No início do mês, a agência permitiu que estas informações pudessem ser trazidas de testes de outros países, mas isso ainda não foi feito pela empresa, segundo a Anvisa. A União Química tampouco esclareceu se usaria dados do exterior ou do Brasil.

Neste último caso, a agência leva dez dias para avaliar os estudos por já conhecer o modelo brasileiro. Já as informações vindas do exterior levam 30 dias para serem analisadas.

O Senado aprovou uma MP (medida provisória) que agilizaria essa autorização para cinco dias, mas a mudança ainda não foi sancionada pelo presidente Jair Bolsonaro (sem partido), e o o presidente da Anvisa afirmou que vai pedir que ele vete a medida.

Nesta semana, foi a vez de a EMA (Agência Europeia de Medicamentos) afirmar que não recebeu ainda solicitação para avaliar o imunizante russo. O estudo poderia ser usado pela União Química com a Anvisa, que considera a aprovação da vacina em outra agência de referência sinalização importante.

Além da falta de aval, pesam entraves para a produção da vacina no Brasil.

A União Química planeja produzir ao menos 150 milhões de doses da vacina no país, mas ainda não apresentou a solicitação formal para avaliação da fábrica no Distrito Federal, osegundo a Anvisa.

A expectativa é que a empresa solicitará a inspeção de licenciamento e certificação tão logo forem concluídas as adequações necessárias da área de produção, o que não ocorreu.

Em inspeção em 27 de janeiro, técnicos da Anvisa e da Vigilância Sanitária do Distrito Federal identificaram que a fábrica não estava produzindo insumos farmacêuticos em escala industrial para o uso humano. Segundo a empresa, o processo de transferência de tecnologia ainda estava ocorrendo.

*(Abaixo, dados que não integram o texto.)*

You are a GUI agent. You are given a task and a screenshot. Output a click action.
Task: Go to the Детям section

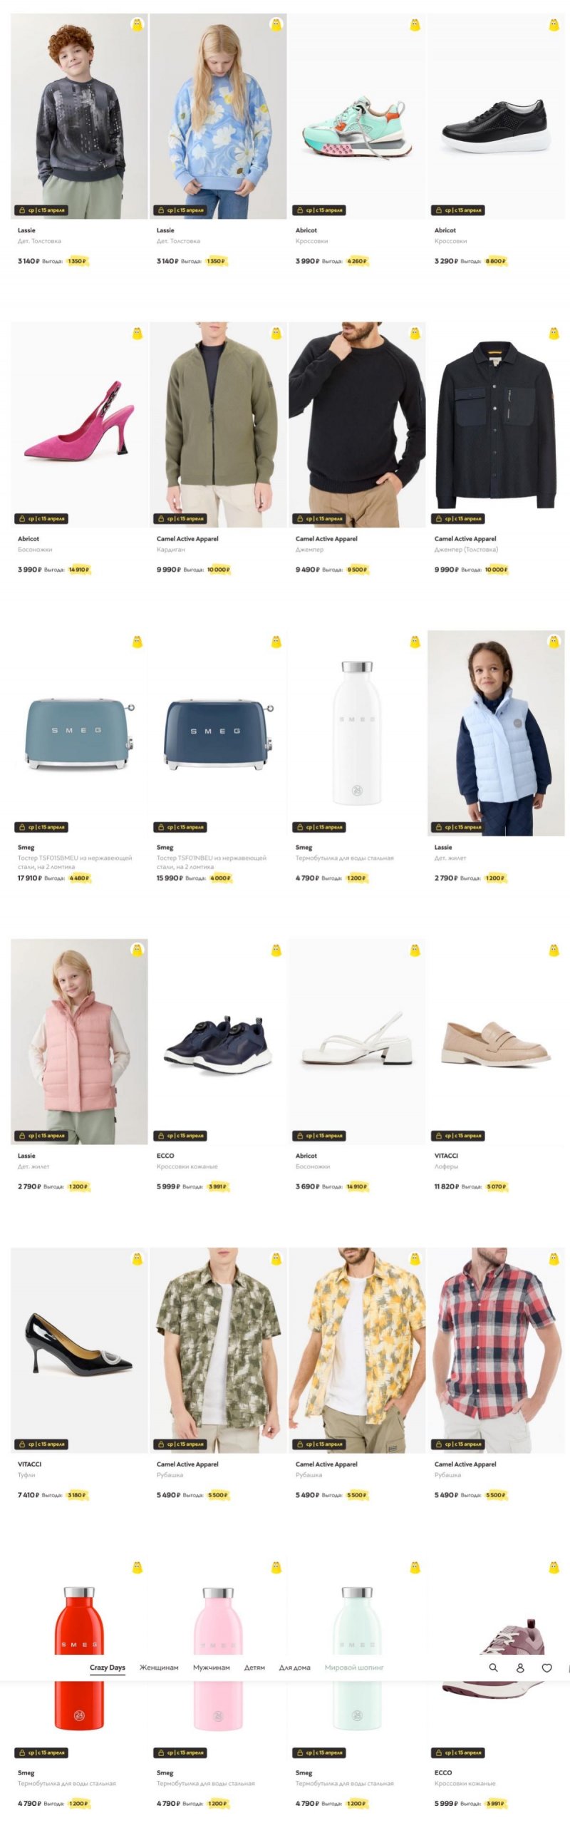[x=254, y=1668]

Um dos principais interlocutores da União Química com a Anvisa e congressistas para facilitar a produção da vacina é o ex-deputado federal e ex-governador do Distrito Federal Rogério Rosso, hoje diretor de Negócios Internacionais da empresa e já esteve em reuniões na Anvisa em pelo menos duas ocasiões.

Rosso e o presidente da União Química, Fernando de Castro Marques, tentaram candidaturas nas eleições de 2018. Marques disputou o Senado pelo Solidariedade; já Rosso tentou ser governador do Distrito Federal pelo PSD.

Marques aparece no sistema do TSE (Tribunal Superior Tribunal) como doador de R$ 2,6 milhões para a direção estadual do PSD em 2018. Também doou R$ 2,7 milhões para a sua própria campanha e R$ 889 mil para de Rosso. Nenhum dos dois conseguiu ser eleito.

Em nota, a Anvisa afirmou que, de sua parte, não recebeu pressão externa e "o trabalho segue focado nas análises técnicas". "Não vemos lobby pela Sputnik, só temos contato com as equipes técnicas que trabalham com a vacina", disse.

Mas o médico sanitarista e ex-diretor da Anvisa Gonzalo Vecina, um crítico das mudanças recentes que relaxam normas da agência, vê risco de o Brasil "ficar refém de mercadores de promessas vazias".

"Temos que ter garantia de ter a vacina, mas que seja segura e eficaz de acordo com os regulamentos internacionais e não de acordo com a vontade de hierarcas de plantão", afirmou.

A União Química declarou que todas as etapas junto à Anvisa estão sendo cumpridas e que, "como é de conhecimento público, o contrato de transferência de tecnologia da produção da vacina Sputnik V, entre RDIF (Fundo Russo de Investimento), Instituto Gamaleya e União Química, está sob guarda de acordo de confidencialidade".

"Tão somente a Anvisa tem acesso a essas questões, em conformidade com a legislação brasileira e com as regras de conduta e código de ética da autoridade regulatória", afirmou.